> **Aim of the exercise**: Which lines of the listing below contain the word "image"? Report each of them in full, counting a match only when the case is the same.
* start Input *
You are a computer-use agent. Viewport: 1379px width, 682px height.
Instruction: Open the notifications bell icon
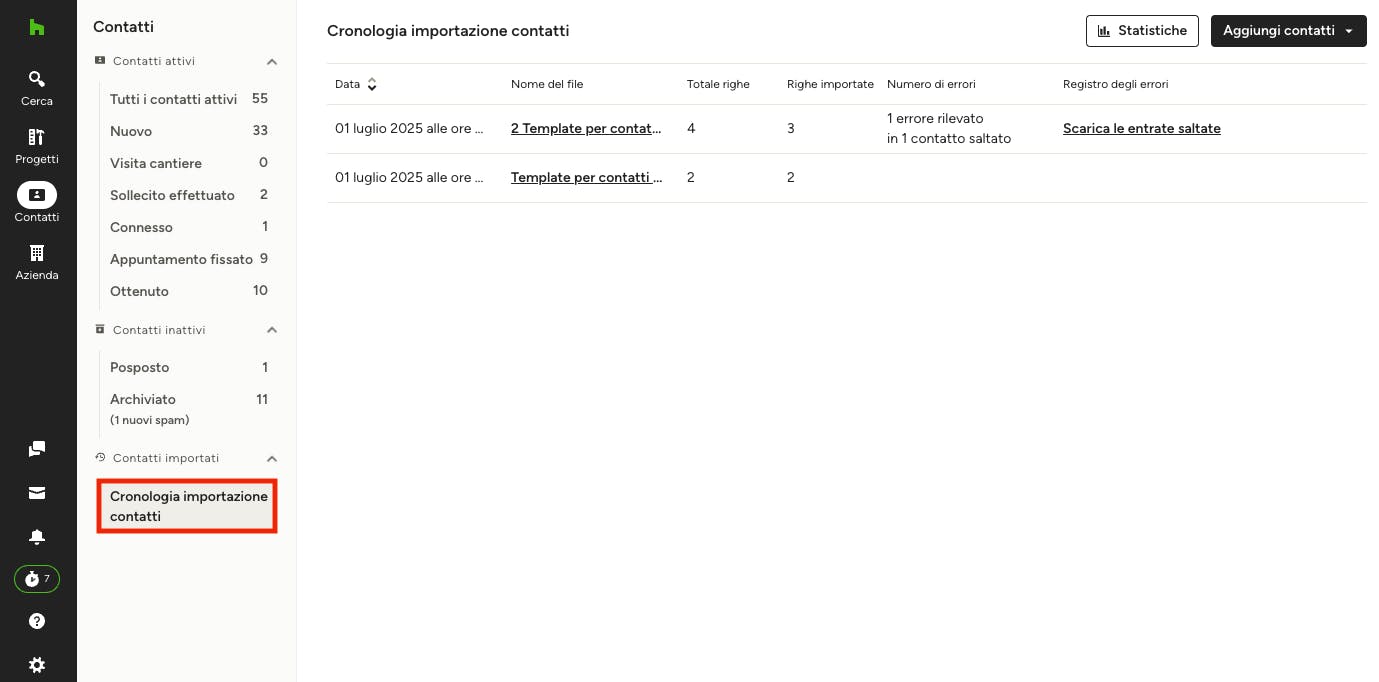[x=37, y=537]
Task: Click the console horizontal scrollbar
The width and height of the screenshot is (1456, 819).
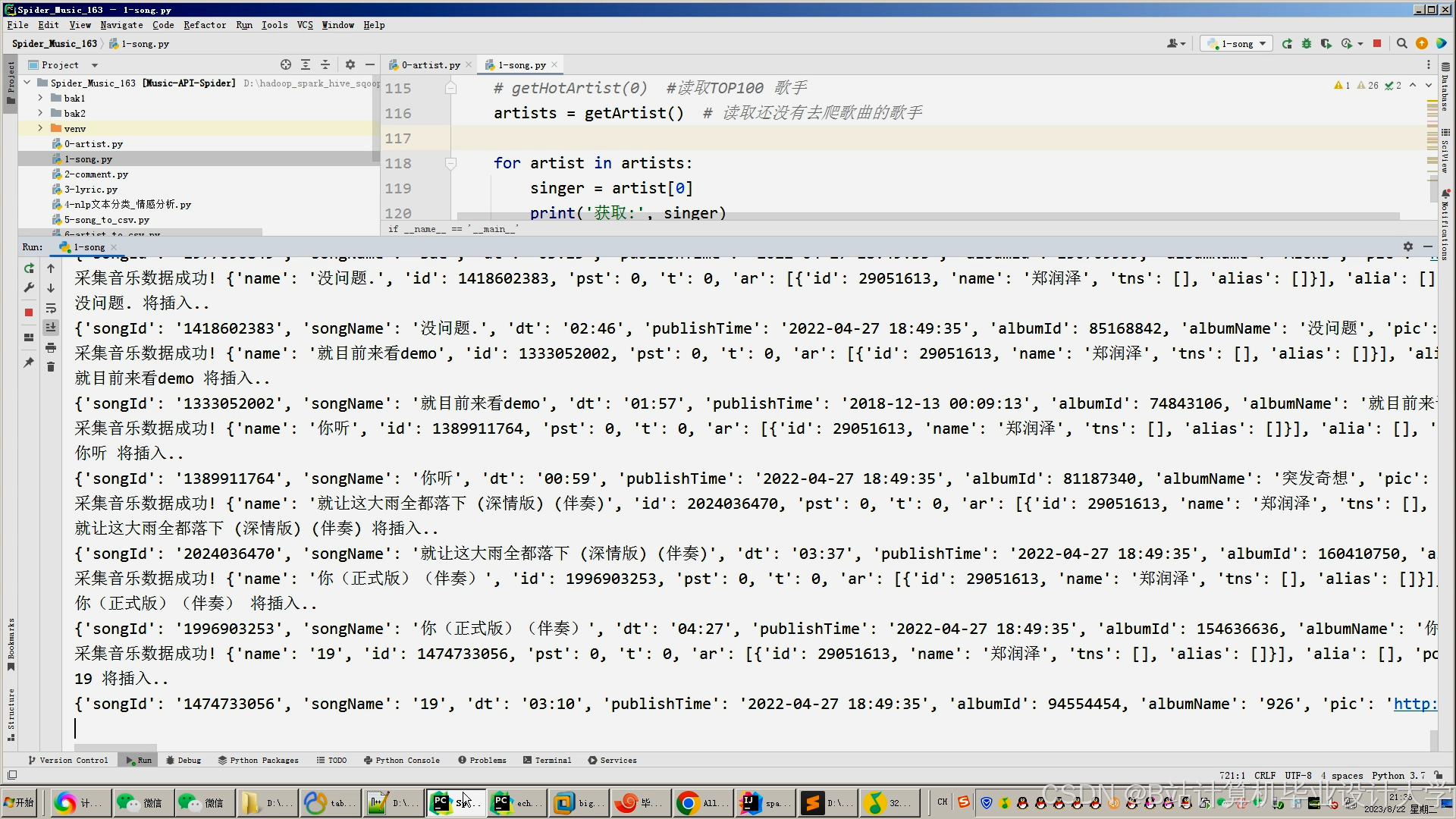Action: click(115, 747)
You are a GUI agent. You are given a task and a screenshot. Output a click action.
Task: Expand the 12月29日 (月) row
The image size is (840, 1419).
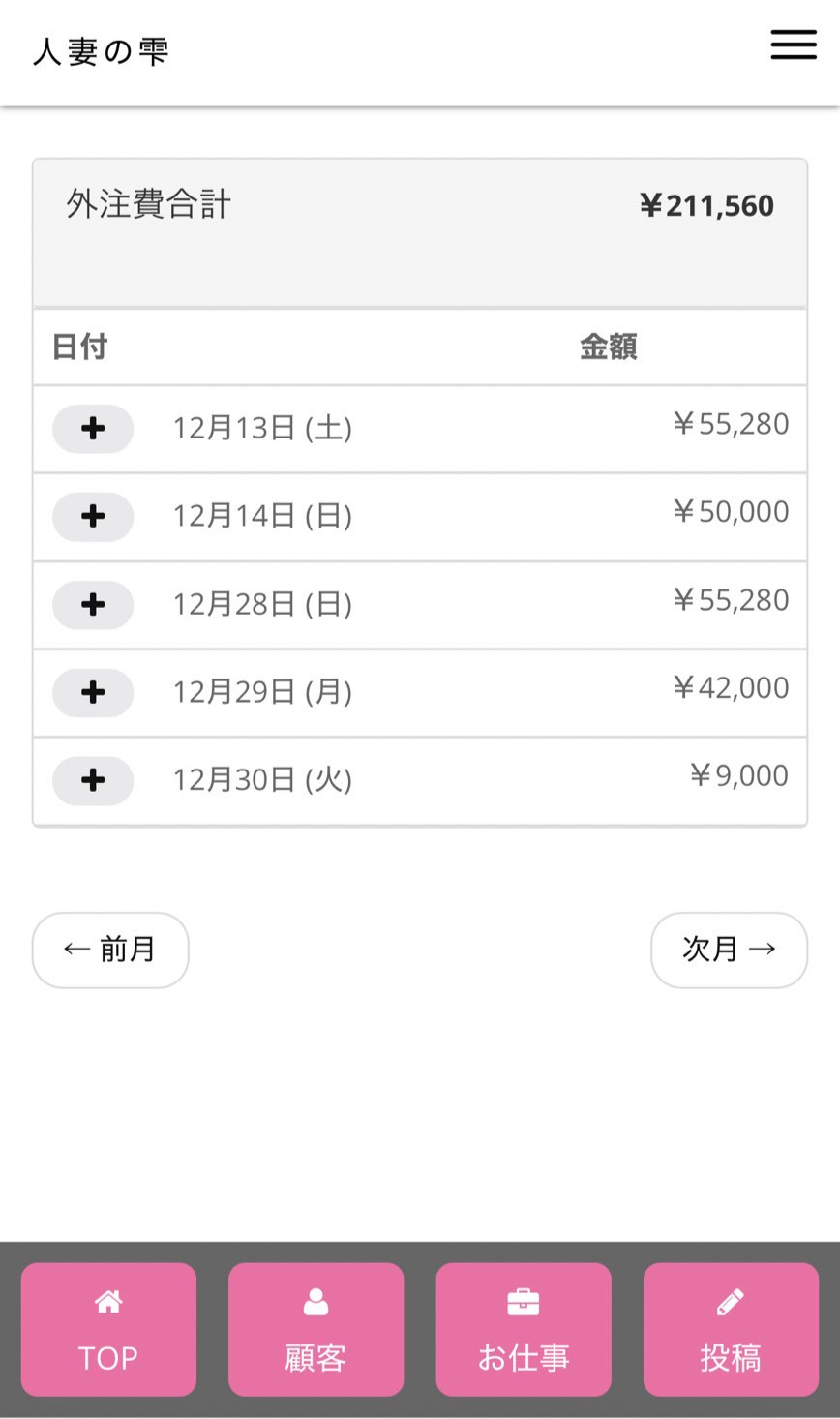(x=93, y=692)
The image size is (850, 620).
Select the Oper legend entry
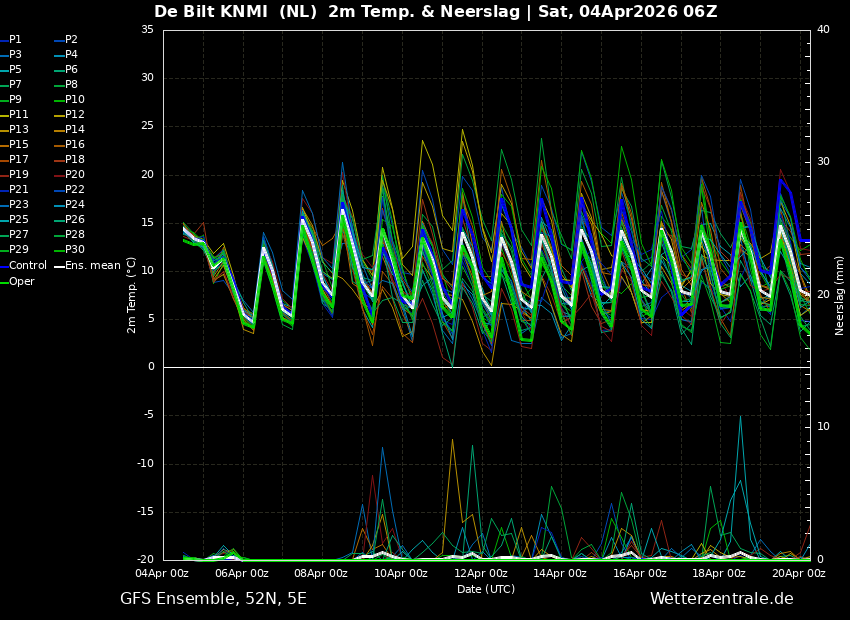[21, 282]
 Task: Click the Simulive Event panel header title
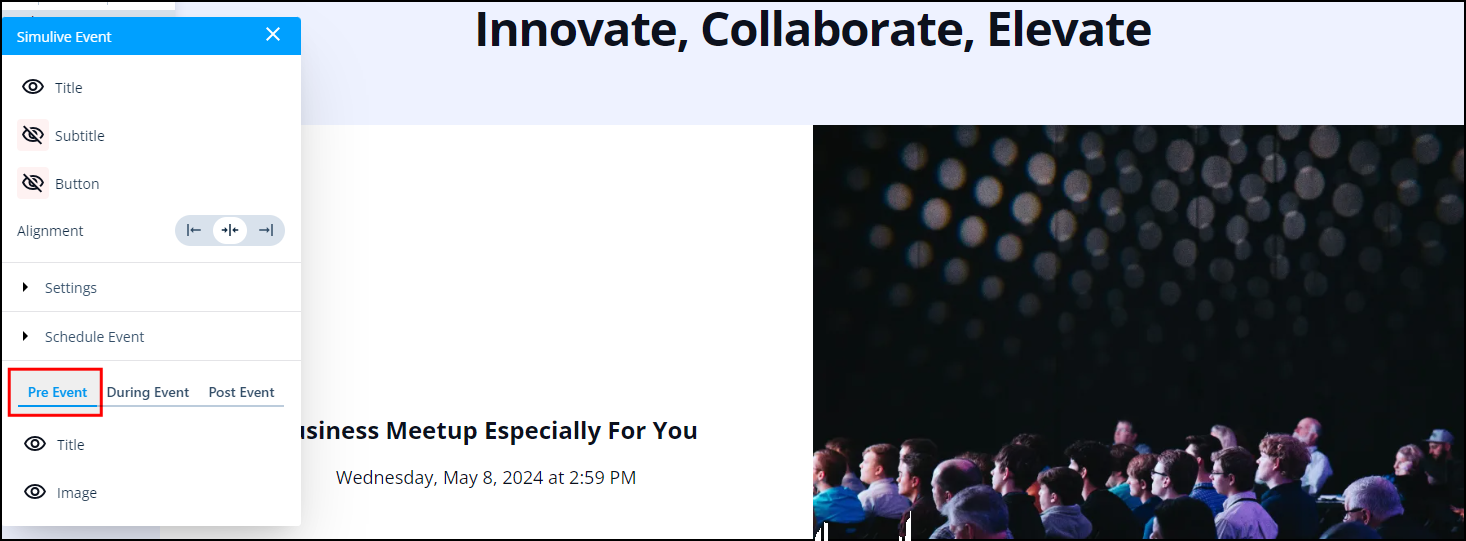[x=64, y=36]
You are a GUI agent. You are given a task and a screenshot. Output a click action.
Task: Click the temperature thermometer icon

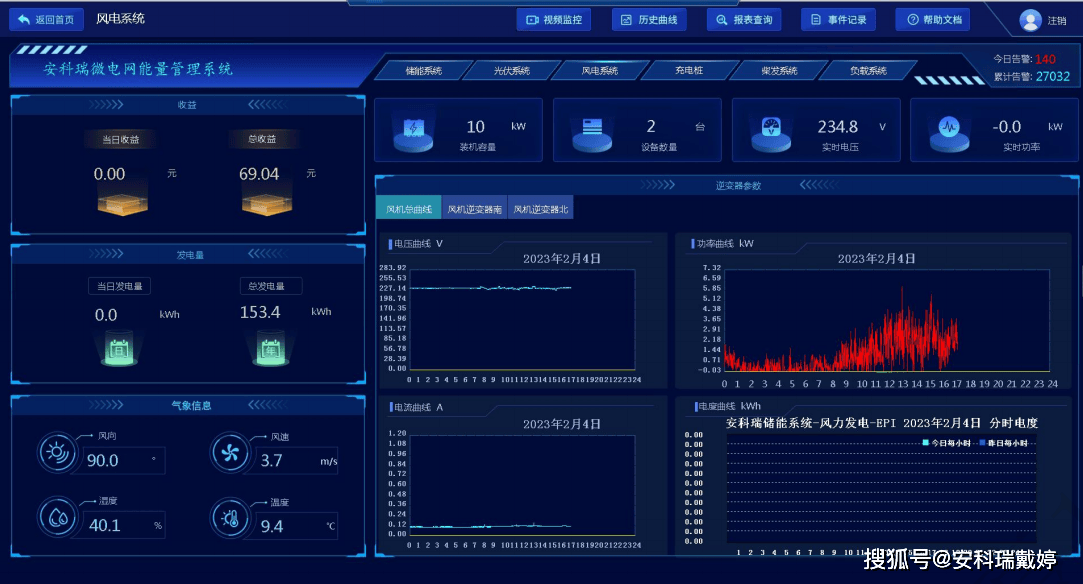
* end Input *
> **Exercise output**:
The image size is (840, 1419).
The image size is (850, 620).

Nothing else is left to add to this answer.